*EXERCISE DESCRIPTION*. Would you print all of the records below exactly, without skipping any?

*TASK INPUT*.
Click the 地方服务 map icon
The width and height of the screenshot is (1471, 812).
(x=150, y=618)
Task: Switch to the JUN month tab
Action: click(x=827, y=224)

*ANSWER SECTION*.
Click the 地方服务 map icon
The width and height of the screenshot is (1471, 812).
(x=150, y=618)
Task: Switch to the JUN month tab
Action: click(x=827, y=224)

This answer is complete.